• Texte à lire:
Pour que le risque de persécutions futures apparaisse suffisamment concret et
réel, l'auteur aurait dû avancer d'autres éléments, postérieurs à sa fuite,
qui autoriseraient à considérer que le risque de torture se concrétiserait.
4.6 La présente communication se distingue de celles où le Comité avait estimé
que le renvoi de leurs auteurs au Zaïre enfreignait l'article 3 de la Convention.
Contrairement aux communications Balabou Mutambo c. Suisse
CAT/C/12/D/13/1993. et Pauline Muzonzo Paku Kisoki c. Suède
CAT/C/16/D/41/1996., l'auteur de la présente communication n'a pas pu démontrer
qu'il avait quitté son pays en raison de persécutions subies dans le passé ou
que ses activités politiques dans les pays d'accueil renforcent ses craintes
d'être torturé en cas de renvoi. Enfin, l'auteur n'a pas allégué que ses origines
ethniques pourraient l'exposer à un risque de torture.
4.7 Son affiliation au MPR n'est pas, non plus, démontrée. Malgré sa promesse
de verser au dossier sa carte de membre qui serait restée chez lui après son
départ, l'auteur n'a, semble-t-il, pas entrepris de démarches pour la récupérer.
Pourtant, selon les informations de l'Ambassade suisse à Kinshasa, les communications
postales avec la RDC fonctionnent normalement. Des entreprises privées, comme
DHL et EMS, sont bien implantées dans la capitale et offrent des services performants
d'acheminement du courrier. L'auteur n'a de surcroît nullement laissé entendre
que sa famille serait en butte à des persécutions de la part des autorités.
On doit donc admettre qu'il était loisible à l'auteur de prendre contact avec
sa famille afin d'obtenir sa carte de membre du MPR. Cela dit, même si l'auteur
avait été membre du MPR, son appartenance ne suffirait pas pour considérer que
le risque de torture serait suffisamment ciblé. Il y a, en effet, des centaines
de milliers d'anciens membres du MPR en RDC et le Gouvernement n'a pas entrepris
des mesures de persécutions sur un plan général vis-à-vis de ces personnes.
De surcroît, il a été incapable de donner des informations détaillées sur ses
fonctions au sein du MPR. Dans sa communication, il n'a du reste même pas jugé
utile de donner des informations sur ce sujet.
4.8 À la lumière des développements qui précèdent, l'État partie est d'avis
que rien n'indique qu'il existe des motifs sérieux de craindre que l'auteur
serait exposé concrètement et personnellement à la torture à son retour en RDC.

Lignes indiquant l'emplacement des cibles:
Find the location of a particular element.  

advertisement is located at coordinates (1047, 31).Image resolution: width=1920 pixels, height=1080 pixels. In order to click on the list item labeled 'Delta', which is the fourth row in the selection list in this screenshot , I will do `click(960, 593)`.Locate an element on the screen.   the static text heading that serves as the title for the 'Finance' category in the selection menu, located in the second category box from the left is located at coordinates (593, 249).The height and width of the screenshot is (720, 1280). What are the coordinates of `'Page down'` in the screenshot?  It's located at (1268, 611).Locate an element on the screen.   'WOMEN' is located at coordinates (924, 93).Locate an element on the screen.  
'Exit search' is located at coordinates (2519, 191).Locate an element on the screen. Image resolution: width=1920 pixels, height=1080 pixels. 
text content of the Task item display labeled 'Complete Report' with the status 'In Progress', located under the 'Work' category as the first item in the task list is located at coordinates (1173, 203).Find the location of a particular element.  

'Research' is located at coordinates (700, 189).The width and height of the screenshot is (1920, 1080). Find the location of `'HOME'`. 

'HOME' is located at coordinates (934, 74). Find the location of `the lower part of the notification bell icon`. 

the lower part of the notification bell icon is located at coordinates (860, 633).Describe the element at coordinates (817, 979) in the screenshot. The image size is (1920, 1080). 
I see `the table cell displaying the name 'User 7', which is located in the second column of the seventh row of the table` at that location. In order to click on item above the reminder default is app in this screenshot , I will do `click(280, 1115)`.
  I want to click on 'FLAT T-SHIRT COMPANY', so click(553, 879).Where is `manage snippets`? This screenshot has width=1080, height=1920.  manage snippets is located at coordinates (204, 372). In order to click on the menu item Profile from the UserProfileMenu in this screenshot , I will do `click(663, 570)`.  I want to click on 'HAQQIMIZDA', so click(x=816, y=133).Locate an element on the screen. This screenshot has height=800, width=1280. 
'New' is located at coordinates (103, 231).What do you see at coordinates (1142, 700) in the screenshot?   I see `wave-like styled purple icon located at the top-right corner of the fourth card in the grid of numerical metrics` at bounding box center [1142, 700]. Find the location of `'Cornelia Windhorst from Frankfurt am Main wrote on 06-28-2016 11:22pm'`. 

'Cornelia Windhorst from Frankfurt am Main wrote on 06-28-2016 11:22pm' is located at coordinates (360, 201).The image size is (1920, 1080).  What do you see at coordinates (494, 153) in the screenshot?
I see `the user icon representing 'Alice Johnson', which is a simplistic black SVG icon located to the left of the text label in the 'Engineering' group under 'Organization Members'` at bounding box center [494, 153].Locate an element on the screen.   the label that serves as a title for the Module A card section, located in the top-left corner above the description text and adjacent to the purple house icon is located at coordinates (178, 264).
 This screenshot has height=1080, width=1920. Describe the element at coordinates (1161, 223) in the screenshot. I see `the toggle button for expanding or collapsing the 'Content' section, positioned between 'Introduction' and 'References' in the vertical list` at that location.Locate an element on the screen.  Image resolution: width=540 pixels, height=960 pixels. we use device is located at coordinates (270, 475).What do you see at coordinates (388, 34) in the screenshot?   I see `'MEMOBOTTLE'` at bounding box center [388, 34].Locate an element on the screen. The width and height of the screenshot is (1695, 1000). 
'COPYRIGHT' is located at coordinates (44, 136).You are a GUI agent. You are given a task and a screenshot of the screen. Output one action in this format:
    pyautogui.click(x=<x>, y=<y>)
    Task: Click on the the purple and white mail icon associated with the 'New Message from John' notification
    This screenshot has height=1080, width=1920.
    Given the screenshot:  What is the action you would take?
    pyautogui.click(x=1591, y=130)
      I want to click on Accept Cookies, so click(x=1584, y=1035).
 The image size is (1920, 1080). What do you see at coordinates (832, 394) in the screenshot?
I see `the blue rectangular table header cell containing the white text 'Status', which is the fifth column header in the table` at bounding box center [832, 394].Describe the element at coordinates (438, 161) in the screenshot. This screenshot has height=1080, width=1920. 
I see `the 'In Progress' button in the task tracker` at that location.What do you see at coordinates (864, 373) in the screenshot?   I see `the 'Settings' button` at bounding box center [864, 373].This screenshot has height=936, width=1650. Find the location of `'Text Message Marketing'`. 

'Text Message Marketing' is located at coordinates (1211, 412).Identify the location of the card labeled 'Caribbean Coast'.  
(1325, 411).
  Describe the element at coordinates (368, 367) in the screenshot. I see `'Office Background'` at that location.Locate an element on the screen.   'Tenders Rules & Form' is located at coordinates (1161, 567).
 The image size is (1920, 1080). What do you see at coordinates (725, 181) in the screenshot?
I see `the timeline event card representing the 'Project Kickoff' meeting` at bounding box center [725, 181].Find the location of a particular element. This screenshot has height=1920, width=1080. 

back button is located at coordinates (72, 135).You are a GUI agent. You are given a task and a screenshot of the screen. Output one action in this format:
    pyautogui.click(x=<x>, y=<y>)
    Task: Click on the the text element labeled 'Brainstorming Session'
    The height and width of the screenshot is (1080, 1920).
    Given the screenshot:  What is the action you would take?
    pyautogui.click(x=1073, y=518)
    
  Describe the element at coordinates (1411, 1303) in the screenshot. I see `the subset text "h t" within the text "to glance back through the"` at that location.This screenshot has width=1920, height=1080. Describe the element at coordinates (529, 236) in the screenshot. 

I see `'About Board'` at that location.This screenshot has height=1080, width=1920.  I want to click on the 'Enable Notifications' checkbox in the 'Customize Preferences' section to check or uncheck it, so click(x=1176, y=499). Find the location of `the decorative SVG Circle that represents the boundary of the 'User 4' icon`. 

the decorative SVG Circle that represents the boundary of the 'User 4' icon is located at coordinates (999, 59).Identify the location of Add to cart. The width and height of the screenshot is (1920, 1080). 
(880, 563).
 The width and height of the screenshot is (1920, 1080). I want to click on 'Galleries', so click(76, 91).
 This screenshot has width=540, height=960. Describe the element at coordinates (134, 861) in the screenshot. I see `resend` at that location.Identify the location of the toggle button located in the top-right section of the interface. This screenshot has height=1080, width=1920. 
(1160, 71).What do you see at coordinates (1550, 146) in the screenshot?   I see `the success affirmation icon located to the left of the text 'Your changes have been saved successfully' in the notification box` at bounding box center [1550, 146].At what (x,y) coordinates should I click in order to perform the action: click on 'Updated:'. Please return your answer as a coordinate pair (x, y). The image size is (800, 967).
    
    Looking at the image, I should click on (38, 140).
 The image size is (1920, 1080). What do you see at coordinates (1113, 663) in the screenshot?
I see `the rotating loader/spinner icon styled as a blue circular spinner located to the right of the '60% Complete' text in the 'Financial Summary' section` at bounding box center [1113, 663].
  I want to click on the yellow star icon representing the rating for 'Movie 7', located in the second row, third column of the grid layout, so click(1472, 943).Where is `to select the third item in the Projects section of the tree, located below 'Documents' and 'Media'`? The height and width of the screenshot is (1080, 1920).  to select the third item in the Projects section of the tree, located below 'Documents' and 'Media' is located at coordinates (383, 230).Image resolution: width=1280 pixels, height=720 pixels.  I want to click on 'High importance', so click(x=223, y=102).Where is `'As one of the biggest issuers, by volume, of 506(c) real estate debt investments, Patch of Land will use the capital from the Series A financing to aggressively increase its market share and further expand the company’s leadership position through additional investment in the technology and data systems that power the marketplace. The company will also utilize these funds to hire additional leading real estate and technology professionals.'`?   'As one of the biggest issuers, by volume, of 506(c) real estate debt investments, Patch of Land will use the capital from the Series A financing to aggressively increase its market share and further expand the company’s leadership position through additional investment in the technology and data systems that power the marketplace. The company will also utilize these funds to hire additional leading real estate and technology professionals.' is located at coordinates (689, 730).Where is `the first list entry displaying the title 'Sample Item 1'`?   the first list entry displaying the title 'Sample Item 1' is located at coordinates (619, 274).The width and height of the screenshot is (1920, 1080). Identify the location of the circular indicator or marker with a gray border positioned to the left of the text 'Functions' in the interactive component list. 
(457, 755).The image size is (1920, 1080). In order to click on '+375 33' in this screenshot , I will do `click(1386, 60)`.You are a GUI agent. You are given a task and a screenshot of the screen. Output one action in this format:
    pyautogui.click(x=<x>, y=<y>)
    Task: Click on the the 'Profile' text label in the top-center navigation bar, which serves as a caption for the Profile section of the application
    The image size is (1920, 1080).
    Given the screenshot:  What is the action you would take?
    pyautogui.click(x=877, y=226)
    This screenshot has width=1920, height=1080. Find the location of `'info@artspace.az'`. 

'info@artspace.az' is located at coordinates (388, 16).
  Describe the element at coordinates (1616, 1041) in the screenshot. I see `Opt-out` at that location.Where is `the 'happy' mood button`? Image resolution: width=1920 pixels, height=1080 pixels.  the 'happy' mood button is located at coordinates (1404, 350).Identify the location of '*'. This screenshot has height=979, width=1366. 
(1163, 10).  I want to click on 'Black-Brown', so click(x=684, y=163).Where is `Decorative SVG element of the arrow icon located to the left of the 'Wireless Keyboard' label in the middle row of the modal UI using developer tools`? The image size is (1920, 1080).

• Exercice écrit 1:
Répondez aux questions suivantes d'après le texte sur le renvoi de l'auteur en RDC :
(a) Quelles entreprises privées sont citées comme bien implantées dans la capitale ?
(b) Combien d'anciens membres du MPR y a-t-il en RDC selon le texte ?
(c) Vers quel pays le renvoi des auteurs enfreignait-il l'article 3 de la Convention dans les communications où le Comité l'avait estimé ?
• Exercice écrit 2: Transcrivez sans modification le passage du texte sur le renvoi de l'auteur en RDC, depuis « Pour que le » jusqu'à « risque de torture. ».

• Corrigé 1:
(a) DHL et EMS.
(b) Des centaines de milliers.
(c) Le Zaïre.

• Corrigé 2:
Pour que le risque de persécutions futures apparaisse suffisamment concret et
réel, l'auteur aurait dû avancer d'autres éléments, postérieurs à sa fuite,
qui autoriseraient à considérer que le risque de torture se concrétiserait.
4.6 La présente communication se distingue de celles où le Comité avait estimé
que le renvoi de leurs auteurs au Zaïre enfreignait l'article 3 de la Convention.
Contrairement aux communications Balabou Mutambo c. Suisse
CAT/C/12/D/13/1993. et Pauline Muzonzo Paku Kisoki c. Suède
CAT/C/16/D/41/1996., l'auteur de la présente communication n'a pas pu démontrer
qu'il avait quitté son pays en raison de persécutions subies dans le passé ou
que ses activités politiques dans les pays d'accueil renforcent ses craintes
d'être torturé en cas de renvoi. Enfin, l'auteur n'a pas allégué que ses origines
ethniques pourraient l'exposer à un risque de torture.